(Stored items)
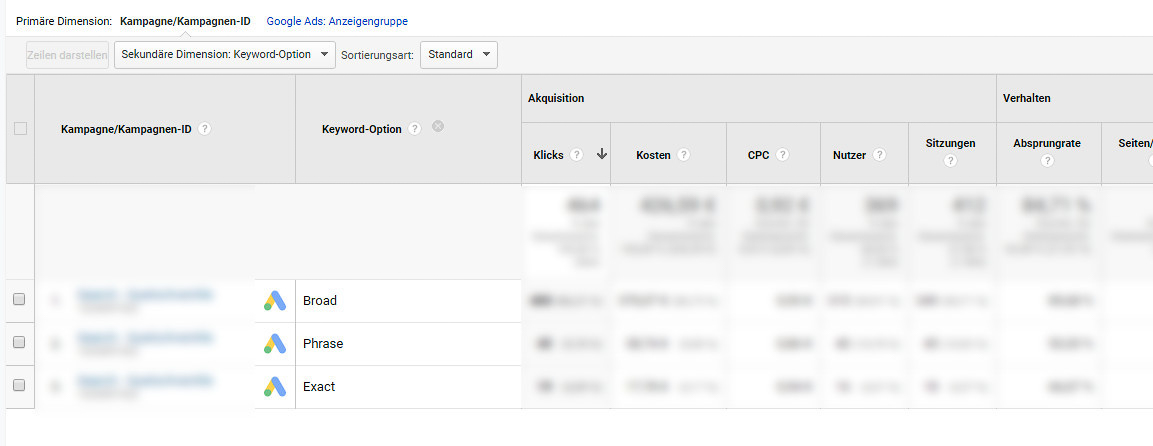Show help tooltip for CPC column

782,155
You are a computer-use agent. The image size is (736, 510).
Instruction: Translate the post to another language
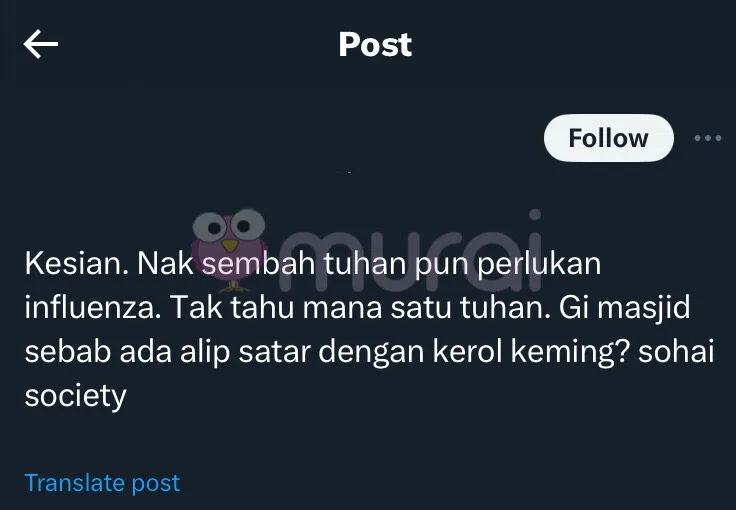[102, 483]
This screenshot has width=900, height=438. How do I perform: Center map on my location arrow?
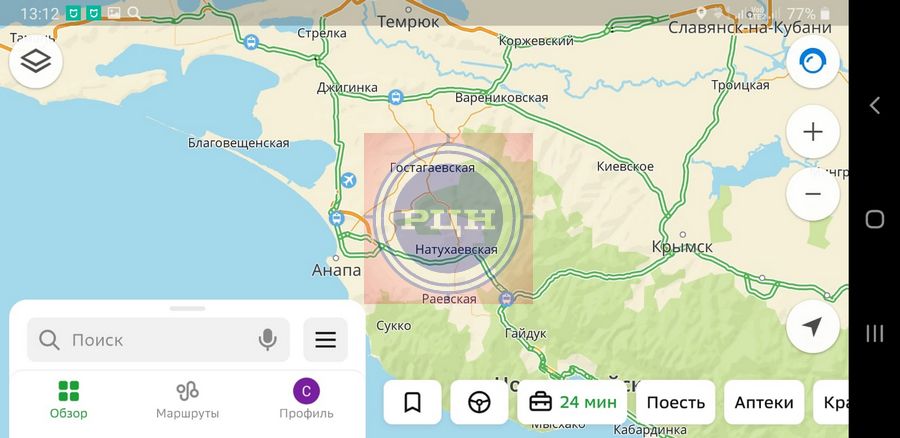click(x=813, y=326)
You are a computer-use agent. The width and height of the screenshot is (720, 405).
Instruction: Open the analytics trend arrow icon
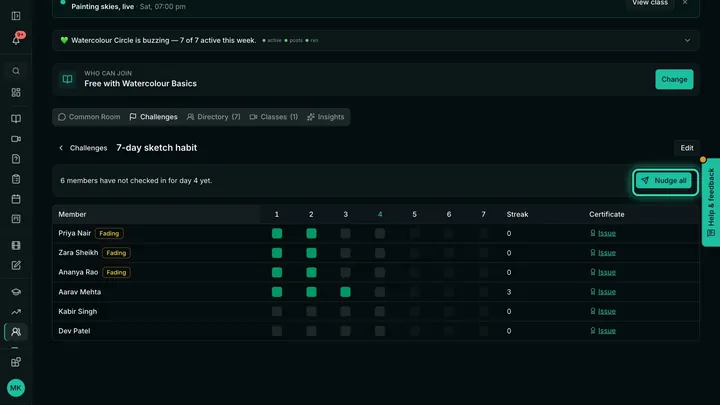(x=16, y=312)
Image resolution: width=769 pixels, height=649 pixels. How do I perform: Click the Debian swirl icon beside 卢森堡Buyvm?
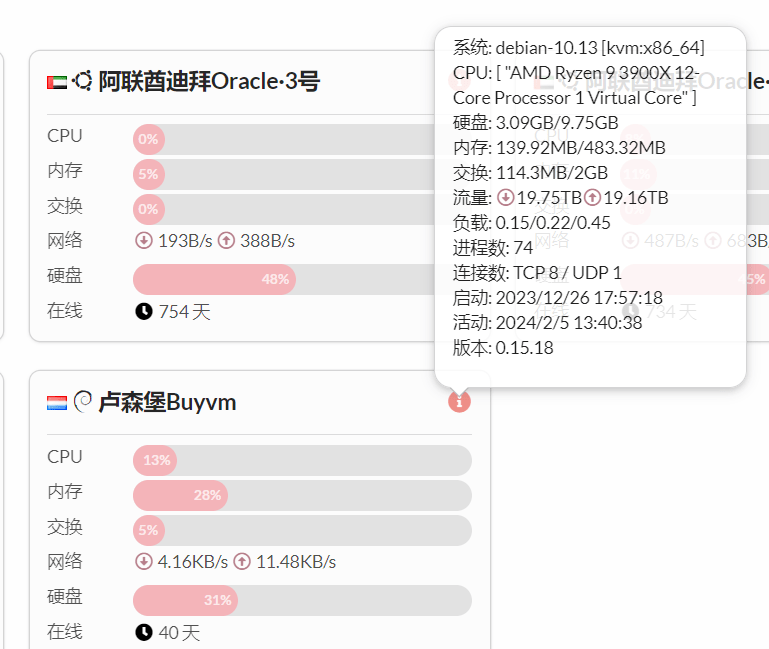click(83, 402)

[Work order] Please copy only the lines from the one that contains "You are a computer-use agent. The image" through the last line of the records, exactly, and keep every picture out of the copy.

[Result for this task]
You are a computer-use agent. The image size is (736, 510).
Instruction: Translate the post to another language
[102, 483]
This screenshot has width=900, height=438. How do I perform: Center map on my location arrow?
click(x=813, y=326)
You are a computer-use agent. The width and height of the screenshot is (720, 405).
Instruction: Open the analytics trend arrow icon
(x=16, y=312)
Image resolution: width=769 pixels, height=649 pixels. How do I perform: Click the Debian swirl icon beside 卢森堡Buyvm?
click(83, 402)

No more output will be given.